Demonetization: Short-Term Pain but Long-Term Gain

Taking the whole country by surprise, Narendra Modi has pulled off a shocking move to demonetize higher value currency notes as he waged war on the evil of black money in Asia’s third biggest economy.

While it’s hard not to overlook the short-term repercussions of wiping out Rs 500 and Rs 1000 notes which comprise 86 per cent of total value of currency in circulation, the long-term implications of demonetization are seen as positive.

Demonetization has sent out a strong message about the country’s anti-corruption drive which will improve investment sentiment in the long-run.

While the sudden cash crunch may have crippled the common man, demonetization marks a crucial step in India’s bid to transform into a cashless economy.

With cash-intensive sectors such as food, transport, real estate and restaurants likely to be severely hit, this fiscal’s GDP could be squeezed by 0.8 to 1 per cent. In the longer term, demonetization may help bolster economic growth as more and more of the informal economy becomes formal and the Goods and Services Tax comes into play.

Successful unearthing of unaccountable money could propel tax gains for the government, good news for India’s fiscal deficit.

An interest rate cut also looks likely on the cards in the coming months as a cash squeeze exerts downward pressure on consumer food prices amid lower purchases. Lower borrowing costs will augur well for India Inc. particularly rate-sensitive sectors such as auto and banking. Also, the withdrawal limits on cash will propel faster growth of bank deposits, supporting lower long-term deposit and lending rates.

 Looking beyond the long queues outside banks and ATMs, wobbly stock markets and short-term consumption & growth squeeze, Modi’s latest reform is a well-thought out one. The key to its success lies in its implementation.


The bottom line -No gain without pain!

Latin Manharlal Group

Wednesday 2 November 2016

Uptick in Manufacturing PMI underpins India’s Economic Recovery

India’s factory activity expanded at its fastest pace in almost two years in October, with a robust rise in new orders as well as output, supporting the strong growth story of the Asia's third largest economy.

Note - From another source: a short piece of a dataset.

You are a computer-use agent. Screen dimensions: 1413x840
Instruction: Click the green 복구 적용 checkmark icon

According to a Markit Economics report, Nikkei India Manufacturing Purchasing Managers’ Index, a gauge measuring activity in the manufacturing sector spiked up to 54.4 in October, a 22-month high, from September's 52.1, marking the biggest monthly jump in almost five years, with a reading above 50 signaling expansion.
The manufacturers attributed the latest rise in production to solid growth of the new orders, which surged significantly in October, pointing towards the strength in the underlying demand.  While, foreign orders continued to contribute to the upturn in the total new work, the rate of growth in new businesses from overseas eased to a three-month low.  

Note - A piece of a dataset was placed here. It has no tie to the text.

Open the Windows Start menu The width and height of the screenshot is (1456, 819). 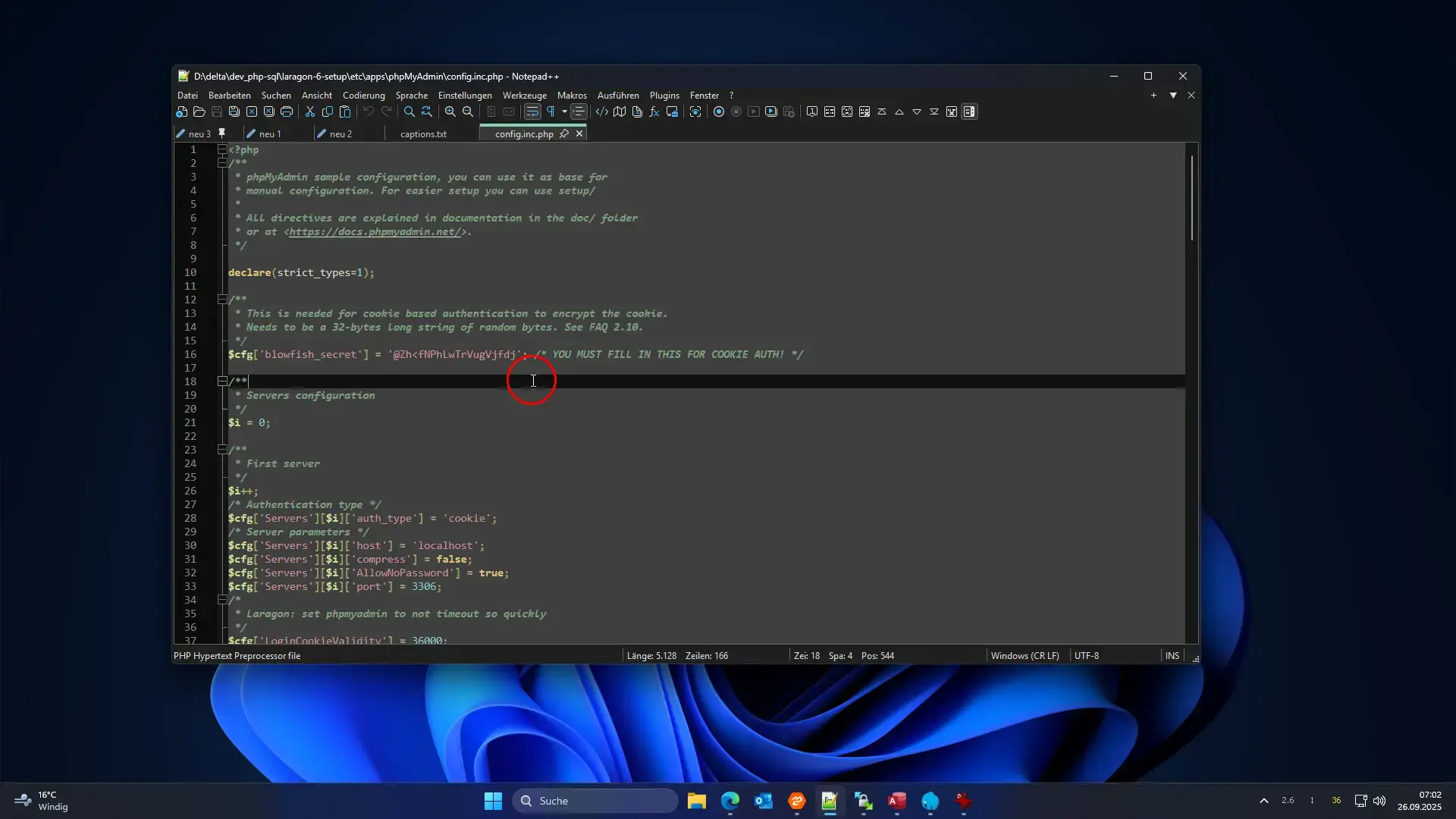click(493, 801)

Meanwhile, the output increased for the tenth straight month and at the quickest rate in nearly four years in October.  The output sub-index, which measures the overall production, was at 57.2 in October, the highest since December 2012, and up sharply from 53.3 in September, the report noted.

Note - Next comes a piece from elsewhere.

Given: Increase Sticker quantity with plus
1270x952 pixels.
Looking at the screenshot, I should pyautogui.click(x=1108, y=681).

The survey showed that consumer goods producers outperformed their intermediate and investment goods counterparts, registering stronger rates of expansion for both output and new orders. Despite the robust growth in new work, employment sub-index was left unchanged. Meanwhile, buying levels grew at their strongest rate in 14 months, while stock levels increased at the fastest pace since July 2015.
Moving ahead, input costs grew at its fastest rate since August 2014, part of which was passed on to the consumers by way of higher selling prices. It is likely to continue on an upward trend. This shows that risk of inflation is gathering steam yet again which had cooled to a 13-month low in September due to moderating food prices.


The increase in the inflation rate will also affect the prospects of any further easing from the Reserve Bank of India (RBI), which earlier this month surprised markets by cutting its benchmark repo rate by 25 basis points to 6.25 per cent. The next meeting of the Monetary Policy Committee (MPC) is scheduled on December 6 and 7.